Ruwatan Bumi di Bandung

bumiBalai Pengelolaan Cagar Budaya, Nilai Budaya, dan Sejarah Dinas Pariwisata dan Kebudayaan Provinsi Jawa Barat menggelar pertunjukan sejumlah kesenian tradisional dan ruwatan bumi. Acara yang berlangsung pada Sabtu, 6 Juni 2015, tersebut dimulai sejak pukul 09.00 hingga tengah malam di area Monumen Perjuangan Rakyat Jawa Barat di Jalan Dipati Ukur.

Selain ruwatan bumi, ada pertunjukan kesenian kuda renggong oleh Kabuyutan Subang dan Cikareumbi, seni karinding, kecapi suling, singa Depok, dan pertunjukan wayang golek dari kelompok Giri Harja 2 Muhtar pimpinan Ade Kosasih. Ada pula pertunjukan terbang buhun, pencak silat, hingga debus.

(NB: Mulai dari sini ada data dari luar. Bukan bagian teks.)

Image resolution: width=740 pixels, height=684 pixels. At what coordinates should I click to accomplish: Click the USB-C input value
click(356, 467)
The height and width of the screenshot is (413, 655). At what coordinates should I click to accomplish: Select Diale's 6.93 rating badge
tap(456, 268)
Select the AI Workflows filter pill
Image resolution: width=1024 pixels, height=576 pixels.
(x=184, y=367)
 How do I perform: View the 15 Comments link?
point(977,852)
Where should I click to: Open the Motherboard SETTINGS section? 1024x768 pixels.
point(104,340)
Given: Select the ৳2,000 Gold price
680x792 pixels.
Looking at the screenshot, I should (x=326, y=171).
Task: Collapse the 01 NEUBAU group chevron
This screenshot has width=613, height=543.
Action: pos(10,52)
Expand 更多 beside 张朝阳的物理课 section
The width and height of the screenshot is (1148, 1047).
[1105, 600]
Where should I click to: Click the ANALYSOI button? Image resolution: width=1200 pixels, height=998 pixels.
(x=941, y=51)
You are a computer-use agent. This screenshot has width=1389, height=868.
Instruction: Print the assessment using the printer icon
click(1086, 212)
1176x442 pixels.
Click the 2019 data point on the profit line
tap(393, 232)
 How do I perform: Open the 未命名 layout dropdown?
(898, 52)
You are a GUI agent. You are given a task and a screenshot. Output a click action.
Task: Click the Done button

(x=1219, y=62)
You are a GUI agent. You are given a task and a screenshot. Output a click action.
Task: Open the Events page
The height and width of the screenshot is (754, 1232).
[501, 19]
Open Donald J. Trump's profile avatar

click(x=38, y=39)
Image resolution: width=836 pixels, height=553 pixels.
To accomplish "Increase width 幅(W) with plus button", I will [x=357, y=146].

Di sela acara tersebut, juga ada peresmian beberapa gunung di sekitar Bandung. Yakni Gunung Bukit Tunggul, Gunung Malayang, Gunung Rakutak, Gunung Kendang, Gunung Tilu, Gunung Malabar, Gunung Patuha, Gunung Mandalawangi, dan Gunung Sanggar.

Kepala Dinas Pariwisata dan Kebudayaan Jawa Barat Nunung Sobari dalam siaran pers menyebutkan perhelatan itu bertujuan menambah wawasan dan informasi bagi generasi muda mengenai nilai budaya yang masih hidup dan dipelihara oleh masyarakat di Jawa Barat. Salah satu kegiatan itu adalah ruwatan bumi, yang dikaitkan dengan isu lingkungan hidup.

Ruwatan bumi yang merupakan salah satu upacara adat, kata Nunung, merupakan ungkapan terima kasih kepada Tuhan atas keberhasilan panen pertanian. Ruwatan juga dipakai sebagai penolak bala serta penghormatan bagi leluhur. “Makna ruwatan antara lain wujud dari gotong-royong, persaudaraan, persatuan,” katanya.

Tujuan acara tersebut adalah mengajak masyarakat berperan aktif menjaga nilai-nilai budaya dan persaudaraan pada era globalisasi.